この侵害に関連する3つの攻撃者アドレスには、現在約44万ドル相当の暗号資産が保有されていると、SlowMistは述べた。
5月4日の先行インシデントでは、Grok(xAIのチャットボット)に紐づいたBankr管理ウォレットから、DRB (DRB)トークン約17万5,000ドル相当が流出した。攻撃者はモールス信号のメッセージを送り、Grokがそれを解読して投稿し、Bankrbotをタグ付けした結果、トランスファーが実行された。
2026年の暗号資産ハッキング被害は拡大
4月は近年まれに見る暗号資産セキュリティの“最悪の月”となり、被害総額は6億3,000万ドルを超えた。Drift Protocolは4月1日、北朝鮮系とされるSolanaベースの攻撃で2億8,500万ドルを失い、Kelp DAOも4月18日にLayerZeroブリッジを通じて2億9,200万ドルを流出させた。
悪意ある行為者は第1四半期だけで1億6,800万ドル超を盗み出しており、月曜日にはVerus ProtocolのEthereumブリッジが攻撃を受けた。Bankrの侵害はこの連鎖を5月中旬まで延長し、オンチェーン権限を持つエージェント型システムという新たな攻撃面に注目を集めている。

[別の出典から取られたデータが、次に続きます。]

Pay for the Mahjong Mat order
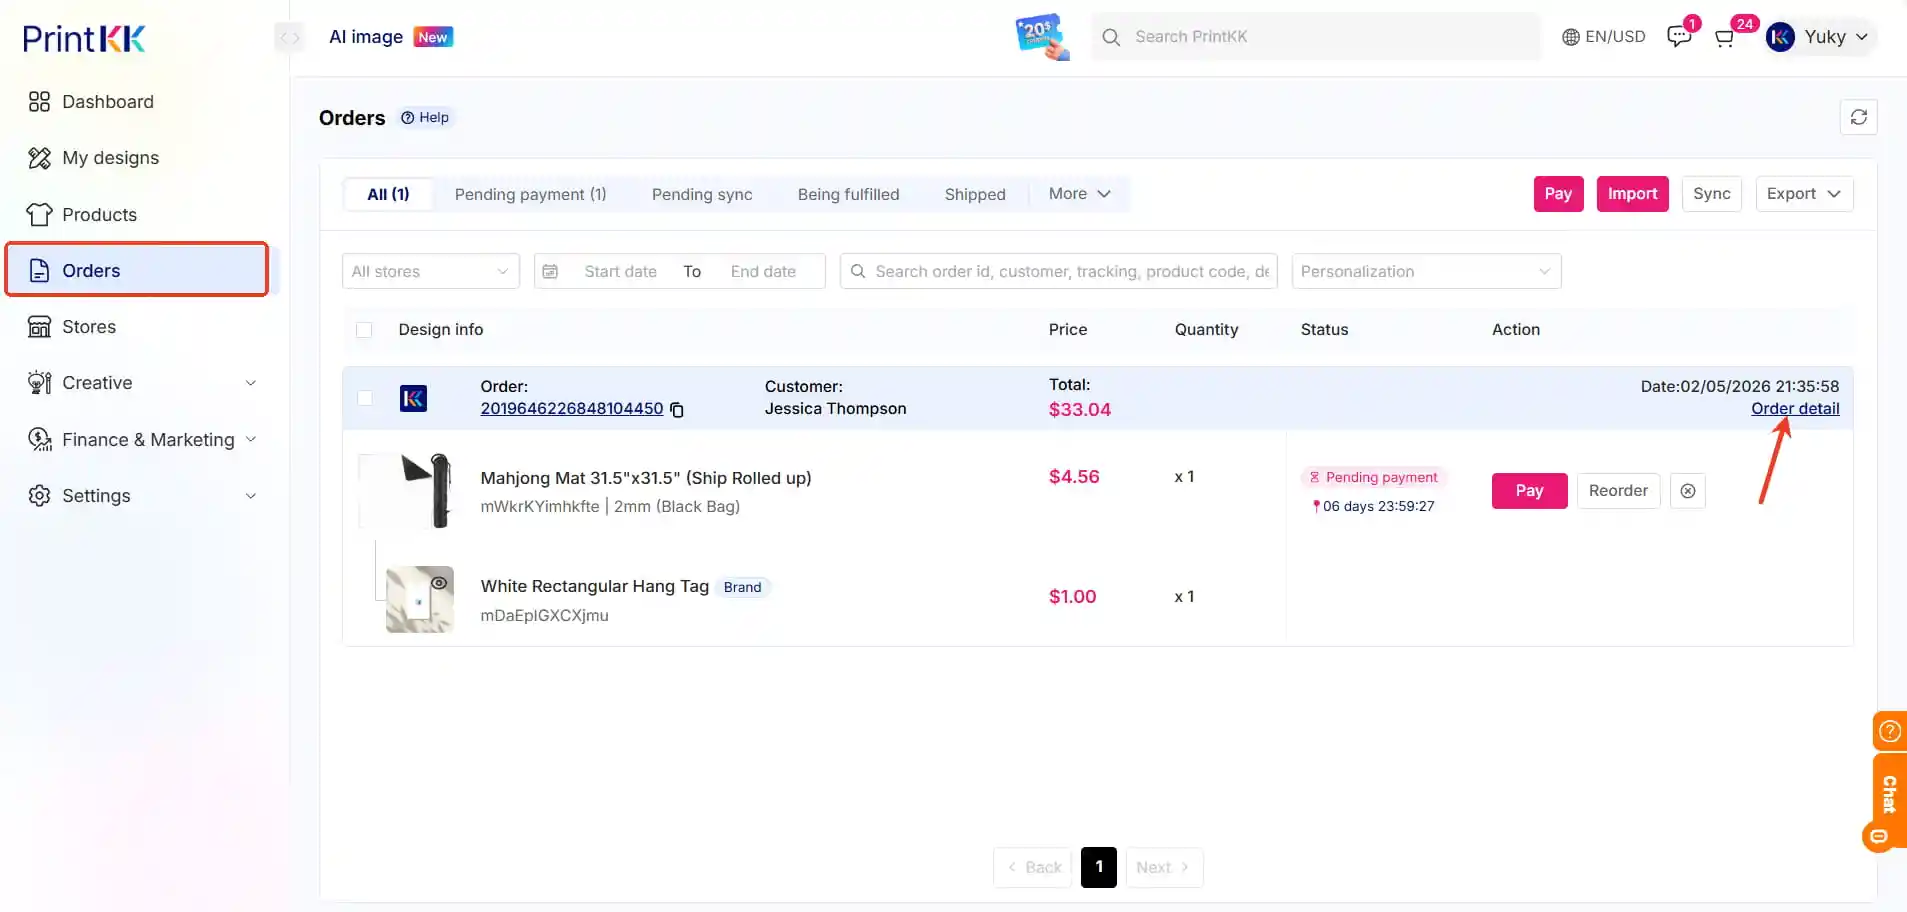 pyautogui.click(x=1528, y=490)
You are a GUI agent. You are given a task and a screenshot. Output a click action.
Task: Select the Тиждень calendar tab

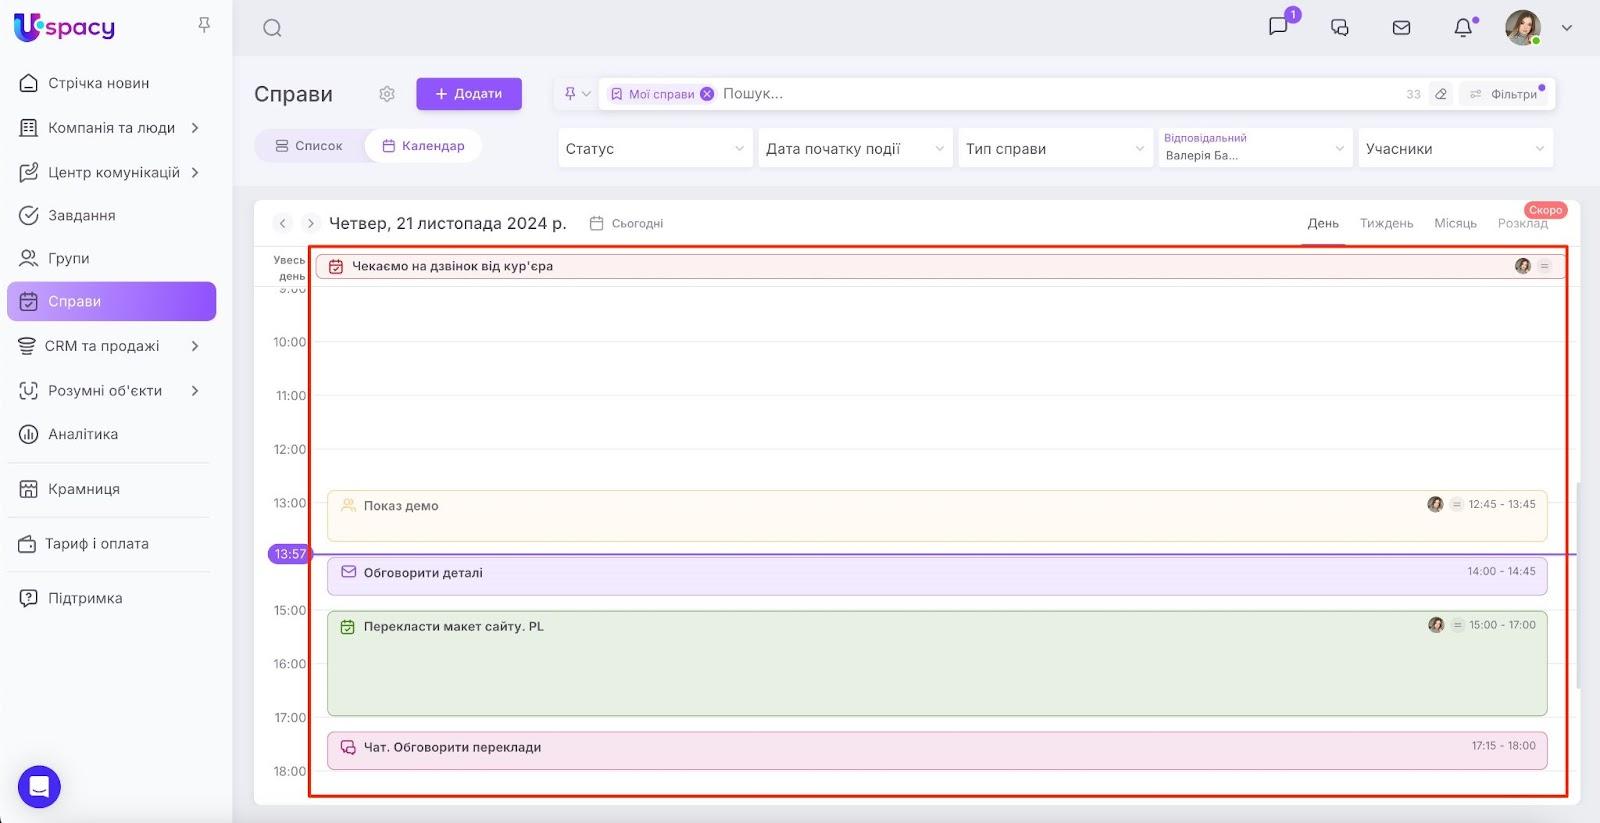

ここ数カ月のパターンは一貫している。Driftは、数カ月にわたるソーシャルエンジニアリングの末に、事前署名されたデュラブルナンス・トランザクションを悪用されて崩壊し、Kelpのブリッジは単一検証者構成が原因で破られ、BankrはAIレイヤーにおけるプロンプトインジェクションと格闘している。いずれの事例も、スマートコントラクトコードではなく、運用上の「信頼」を標的としていた。